Chinesische Flagge als Graffitti auf einer Mauer, Internetzensur in China, Zensur in China
Ein Blick hinter Chinas gewaltige Zensur-Maschinerie (Foto: Pixabay.com / TheDigitalArtist)
geschrieben von Marinela Potor

Die Internetzensur in China gehört zu den umfassendsten auf der ganzen Welt. Doch nicht nur die Regierung blockt unerwünschte Inhalte. Es gibt Unternehmen, die sich darauf spezialisiert haben, das Internet „rein zu halten“ und dafür „Zensur-Agenten“ anheuern.

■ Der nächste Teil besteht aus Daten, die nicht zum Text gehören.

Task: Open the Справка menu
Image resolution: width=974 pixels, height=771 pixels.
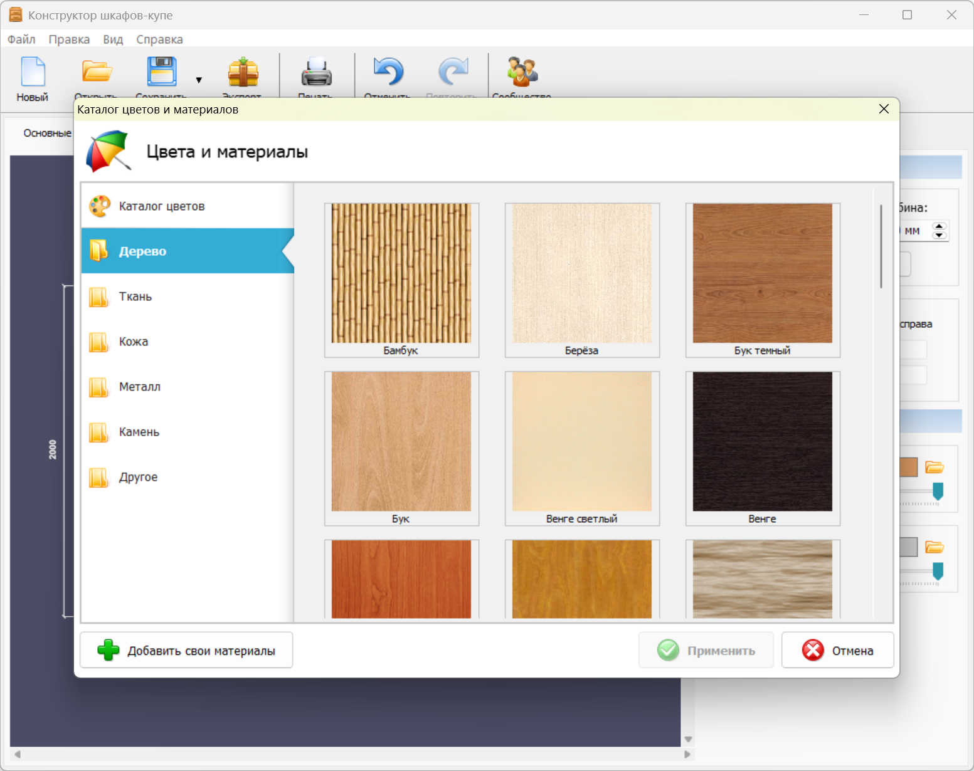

Stell dir vor, du könntest nicht nach Begriffen wie „Mauerfall“ oder „Konzentrationslager“ im Internet suchen. Wie wäre es, wenn du noch nie etwas von Anne Frank oder der RAF gehört hättest? Was für eine Vorstellung von Deutschland hättest du, wenn die Geschichte des Landes zensiert wäre?

Im Zeitalter vor dem Internet kann man sich das sogar noch ganz gut vorstellen. So schwierig ist es nicht für eine Regierung, Romane zu verbannen, Geschichtsbücher umzuschreiben oder Fernseh-Nachrichten zu manipulieren. Doch das ganze weltweite Web zensieren? Unmöglich!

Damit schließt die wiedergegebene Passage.